### Excerpted text
Currently weaning off Prednisone and just started Imuran

Regular Member

Date Joined Oct 2006
Total Posts : 405
   Posted 2/5/2010 6:34 PM (GMT -7)   
*hugs* We all have to vent from time to time. It's difficult to go from healthy to now for many.
I've always had problems with my stomach, so I'm kind of used to it. But flares are painful and emotionally draining.
I became sick when I was nineteen or twenty. College was not the same experience for me as it was for other people, but it's okay. Really. What do you get out of drinking? Believe me, I like cocktails and drinks. But when I drink all I get is a burning stomach and I'm sick for days rolleyes I also would have to say that having Crohn's does not mean you can't have sex. Sometimes you can't on bad days, but it's not forever. Otherwise, none of us chronies would have kids. I had a love life and let me tell you that if you find the right person, they will understand that you can't have sex on bad days, that you don't feel up to going out to eat, and they'll be there for you when you need them. Another thing, eating out: nono . Unless you're eating all natural when you're at a restaurant, bad idea. I actually learned from someone on this forum to eat all natural. It was the best advice EVER. Eat before you go out and order a drink if you can tolerate it, like tea or lemonade. I can't have either. If you can't handle anything other than water, then order water. Or a dish that isn't breaded or has a sauce. Get something like a steak and veggies or mashed potatoes or stick to bread, something safe.
You'll learn as time progresses. For now you should focus on finding foods that fit your tummy's needs. This will make life with Crohn's much easier.

### Information
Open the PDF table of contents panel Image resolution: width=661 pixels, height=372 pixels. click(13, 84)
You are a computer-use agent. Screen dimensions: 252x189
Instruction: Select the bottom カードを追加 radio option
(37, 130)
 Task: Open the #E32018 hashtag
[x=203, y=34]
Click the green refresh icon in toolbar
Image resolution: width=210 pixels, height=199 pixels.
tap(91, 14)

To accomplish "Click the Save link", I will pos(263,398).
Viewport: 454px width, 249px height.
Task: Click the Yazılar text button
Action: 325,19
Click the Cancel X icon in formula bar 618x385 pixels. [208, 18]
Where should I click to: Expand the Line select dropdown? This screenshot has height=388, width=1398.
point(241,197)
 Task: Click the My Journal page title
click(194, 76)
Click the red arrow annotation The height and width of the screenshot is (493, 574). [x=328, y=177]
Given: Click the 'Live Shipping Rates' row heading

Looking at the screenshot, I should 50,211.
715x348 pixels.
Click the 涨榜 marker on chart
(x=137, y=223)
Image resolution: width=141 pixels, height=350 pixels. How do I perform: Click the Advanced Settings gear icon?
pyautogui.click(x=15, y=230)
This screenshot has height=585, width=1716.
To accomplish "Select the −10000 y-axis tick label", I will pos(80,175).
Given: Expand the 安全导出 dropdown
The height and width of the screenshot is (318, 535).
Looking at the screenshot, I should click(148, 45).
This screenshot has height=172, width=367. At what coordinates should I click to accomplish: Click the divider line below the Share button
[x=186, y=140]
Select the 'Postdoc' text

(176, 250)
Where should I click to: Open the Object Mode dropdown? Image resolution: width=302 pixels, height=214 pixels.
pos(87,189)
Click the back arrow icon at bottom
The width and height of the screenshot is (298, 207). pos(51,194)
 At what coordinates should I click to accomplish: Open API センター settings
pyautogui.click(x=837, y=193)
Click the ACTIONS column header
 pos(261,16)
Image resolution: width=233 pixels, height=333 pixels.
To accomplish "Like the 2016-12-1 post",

### Exercise requirements
**a.** In the forum post about living with Crohn's, why does the writer say drinking offers nothing? Answer in one to three sentences.
**b.** Continue the forum post about living with Crohn's, starting after its final sentence.
You can set the entries aside; they aren't needed here.

### Answers by task
**a.** When the writer drinks, the result is a burning stomach and being sick for days. That is all drinking brings the writer, even though the writer likes cocktails.

**b.**
Going two to three times is fantastic by Crohn's standards. Some don't go and others have the big D all day. I used to go 8-10 times a day, liquid, and picasso poop (feels like glass cut at different angles). It was terrible. Now I'm constipated. All the time..with intestinal pain all day every day. And yet, when I get on here and I see what other people go through because of Crohn's I realize I have it soooo much easier. On bad days my best friends are a hot water bottle/electric heating pad, desitin (yes, the baby butt cream), and my bed. Unfortunately, I can't stay in bed all day but I can definitely carry my hot water bottle around yeah .
Also, you may want to discuss getting on an anti-depressant with your doctor to help you cope. Our emotional being can really affect our physical being. Don't isolate yourself because once you've coped and once you're flare is over, you're going to want to hang out with your friends. It will only make you more depressed. And the fact that you're jealous that your parents are healthier than you is not okay. You've admitted that you're depressed, now seek help!
about your Gastro--Look for someone you're comfortable with. You need someone with good bedside manner. This is a must for me. I travel an hour and half to see my gastro, but he is glorious! He understands my emotions and symptoms. He fits my needs. Find a doctor that fits your needs.
Just a few of my thoughts. Remember we're here for you, so vent as much as you need but be ready for some tough love!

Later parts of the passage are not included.